[Pixel coordinate grounding data]
━━━━

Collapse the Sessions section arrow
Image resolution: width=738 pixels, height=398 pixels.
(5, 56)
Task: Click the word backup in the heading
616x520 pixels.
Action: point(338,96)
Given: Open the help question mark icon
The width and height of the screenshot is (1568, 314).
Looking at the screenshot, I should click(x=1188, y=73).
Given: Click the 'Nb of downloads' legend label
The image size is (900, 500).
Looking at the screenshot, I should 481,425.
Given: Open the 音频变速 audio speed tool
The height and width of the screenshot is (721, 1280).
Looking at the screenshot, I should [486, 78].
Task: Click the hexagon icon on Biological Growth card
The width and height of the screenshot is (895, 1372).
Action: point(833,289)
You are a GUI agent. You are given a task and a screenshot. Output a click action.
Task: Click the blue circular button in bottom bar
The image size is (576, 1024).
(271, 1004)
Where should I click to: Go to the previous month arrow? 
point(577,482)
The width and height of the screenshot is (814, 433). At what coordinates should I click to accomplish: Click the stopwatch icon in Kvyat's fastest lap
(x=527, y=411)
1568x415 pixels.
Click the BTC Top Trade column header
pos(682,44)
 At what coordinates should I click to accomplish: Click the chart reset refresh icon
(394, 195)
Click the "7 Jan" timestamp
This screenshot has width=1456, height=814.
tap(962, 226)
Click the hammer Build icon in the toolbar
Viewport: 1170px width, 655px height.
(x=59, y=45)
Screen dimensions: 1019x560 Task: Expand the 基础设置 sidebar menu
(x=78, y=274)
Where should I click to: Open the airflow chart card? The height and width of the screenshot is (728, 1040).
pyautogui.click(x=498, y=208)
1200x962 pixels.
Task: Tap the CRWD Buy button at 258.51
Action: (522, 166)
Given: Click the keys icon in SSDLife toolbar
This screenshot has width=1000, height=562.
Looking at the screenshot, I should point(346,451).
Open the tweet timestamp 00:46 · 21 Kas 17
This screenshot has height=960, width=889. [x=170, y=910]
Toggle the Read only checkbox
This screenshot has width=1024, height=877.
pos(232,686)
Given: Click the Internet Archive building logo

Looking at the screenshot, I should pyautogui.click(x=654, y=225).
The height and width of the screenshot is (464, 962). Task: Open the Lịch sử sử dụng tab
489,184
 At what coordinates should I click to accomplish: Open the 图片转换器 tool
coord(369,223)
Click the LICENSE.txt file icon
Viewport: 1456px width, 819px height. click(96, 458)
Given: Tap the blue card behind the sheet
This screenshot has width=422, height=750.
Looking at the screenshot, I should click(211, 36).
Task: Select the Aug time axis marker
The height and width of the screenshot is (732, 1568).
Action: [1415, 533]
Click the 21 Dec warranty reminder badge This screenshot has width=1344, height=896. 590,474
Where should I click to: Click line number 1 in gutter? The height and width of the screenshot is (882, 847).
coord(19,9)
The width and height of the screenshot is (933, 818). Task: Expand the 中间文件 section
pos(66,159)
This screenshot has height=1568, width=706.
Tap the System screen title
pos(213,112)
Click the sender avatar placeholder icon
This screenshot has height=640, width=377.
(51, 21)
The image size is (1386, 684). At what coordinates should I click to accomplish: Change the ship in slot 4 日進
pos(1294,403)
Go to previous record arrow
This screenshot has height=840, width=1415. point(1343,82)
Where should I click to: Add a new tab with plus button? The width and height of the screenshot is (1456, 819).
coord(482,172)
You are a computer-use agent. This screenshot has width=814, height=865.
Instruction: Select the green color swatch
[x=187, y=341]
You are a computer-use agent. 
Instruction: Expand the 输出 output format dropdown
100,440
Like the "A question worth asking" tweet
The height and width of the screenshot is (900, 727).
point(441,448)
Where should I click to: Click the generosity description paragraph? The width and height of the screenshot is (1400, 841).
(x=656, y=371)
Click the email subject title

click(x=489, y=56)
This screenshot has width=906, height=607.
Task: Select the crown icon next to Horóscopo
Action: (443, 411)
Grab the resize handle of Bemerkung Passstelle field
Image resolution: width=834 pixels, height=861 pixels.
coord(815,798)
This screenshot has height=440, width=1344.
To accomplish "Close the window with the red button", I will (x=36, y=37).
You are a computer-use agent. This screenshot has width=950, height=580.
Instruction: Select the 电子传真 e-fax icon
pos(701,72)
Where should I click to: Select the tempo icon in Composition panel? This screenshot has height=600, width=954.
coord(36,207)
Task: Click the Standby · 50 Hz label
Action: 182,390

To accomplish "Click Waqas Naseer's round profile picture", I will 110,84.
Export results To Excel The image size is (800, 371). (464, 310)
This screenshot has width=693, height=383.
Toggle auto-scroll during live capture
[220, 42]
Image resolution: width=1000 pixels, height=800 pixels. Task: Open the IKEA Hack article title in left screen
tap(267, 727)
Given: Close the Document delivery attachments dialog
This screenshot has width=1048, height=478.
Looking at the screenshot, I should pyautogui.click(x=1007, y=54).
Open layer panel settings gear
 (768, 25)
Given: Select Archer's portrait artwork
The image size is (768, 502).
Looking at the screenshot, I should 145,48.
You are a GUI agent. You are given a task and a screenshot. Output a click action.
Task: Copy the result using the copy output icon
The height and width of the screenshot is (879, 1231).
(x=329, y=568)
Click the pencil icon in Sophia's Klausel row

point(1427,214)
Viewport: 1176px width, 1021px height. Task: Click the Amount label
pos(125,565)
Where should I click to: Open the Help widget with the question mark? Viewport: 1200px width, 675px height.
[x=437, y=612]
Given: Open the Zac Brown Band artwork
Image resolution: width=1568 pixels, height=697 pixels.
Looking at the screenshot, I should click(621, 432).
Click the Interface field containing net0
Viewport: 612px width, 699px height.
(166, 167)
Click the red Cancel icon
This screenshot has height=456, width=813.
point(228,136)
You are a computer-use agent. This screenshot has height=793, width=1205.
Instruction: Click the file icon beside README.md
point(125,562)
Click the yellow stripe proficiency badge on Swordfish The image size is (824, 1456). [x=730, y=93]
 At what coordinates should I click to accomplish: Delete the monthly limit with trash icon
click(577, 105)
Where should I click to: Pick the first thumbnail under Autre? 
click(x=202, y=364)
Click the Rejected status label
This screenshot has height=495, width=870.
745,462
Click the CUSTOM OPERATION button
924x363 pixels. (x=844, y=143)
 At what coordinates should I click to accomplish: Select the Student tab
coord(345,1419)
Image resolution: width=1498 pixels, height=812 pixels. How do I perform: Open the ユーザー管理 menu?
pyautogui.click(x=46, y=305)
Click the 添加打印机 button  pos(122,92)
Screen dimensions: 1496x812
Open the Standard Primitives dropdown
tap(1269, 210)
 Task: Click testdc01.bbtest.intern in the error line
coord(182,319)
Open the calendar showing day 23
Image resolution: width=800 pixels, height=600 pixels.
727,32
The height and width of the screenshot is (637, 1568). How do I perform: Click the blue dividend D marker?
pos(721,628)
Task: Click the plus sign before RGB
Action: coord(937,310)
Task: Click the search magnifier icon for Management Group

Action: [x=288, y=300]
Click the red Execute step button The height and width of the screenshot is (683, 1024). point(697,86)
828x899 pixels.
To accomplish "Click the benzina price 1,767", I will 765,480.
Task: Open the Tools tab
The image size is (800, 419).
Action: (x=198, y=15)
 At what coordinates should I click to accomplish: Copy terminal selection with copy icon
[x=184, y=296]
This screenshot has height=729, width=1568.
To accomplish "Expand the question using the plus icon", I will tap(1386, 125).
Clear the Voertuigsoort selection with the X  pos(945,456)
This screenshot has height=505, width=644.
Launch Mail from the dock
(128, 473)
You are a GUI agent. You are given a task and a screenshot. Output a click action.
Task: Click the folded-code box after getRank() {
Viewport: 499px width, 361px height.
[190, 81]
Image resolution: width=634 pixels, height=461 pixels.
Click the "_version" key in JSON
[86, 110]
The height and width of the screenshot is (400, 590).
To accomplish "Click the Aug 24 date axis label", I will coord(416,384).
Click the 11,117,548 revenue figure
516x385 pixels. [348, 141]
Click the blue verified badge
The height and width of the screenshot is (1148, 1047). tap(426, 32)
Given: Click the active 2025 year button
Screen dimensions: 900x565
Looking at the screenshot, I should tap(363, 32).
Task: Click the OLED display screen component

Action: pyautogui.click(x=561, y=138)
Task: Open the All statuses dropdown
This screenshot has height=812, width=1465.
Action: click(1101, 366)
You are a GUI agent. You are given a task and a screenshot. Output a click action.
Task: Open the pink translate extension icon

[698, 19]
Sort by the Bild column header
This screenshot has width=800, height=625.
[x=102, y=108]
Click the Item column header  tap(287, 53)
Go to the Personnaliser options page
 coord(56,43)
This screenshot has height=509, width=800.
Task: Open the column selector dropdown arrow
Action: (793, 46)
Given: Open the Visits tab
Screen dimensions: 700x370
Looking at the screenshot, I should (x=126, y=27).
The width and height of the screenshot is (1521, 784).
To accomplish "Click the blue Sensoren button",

━━━━

Your assignment = Find every line above where the word "axis" occurs, and copy that line.

Written answer =
Task: Select the Aug time axis marker
To accomplish "Click the Aug 24 date axis label", I will coord(416,384).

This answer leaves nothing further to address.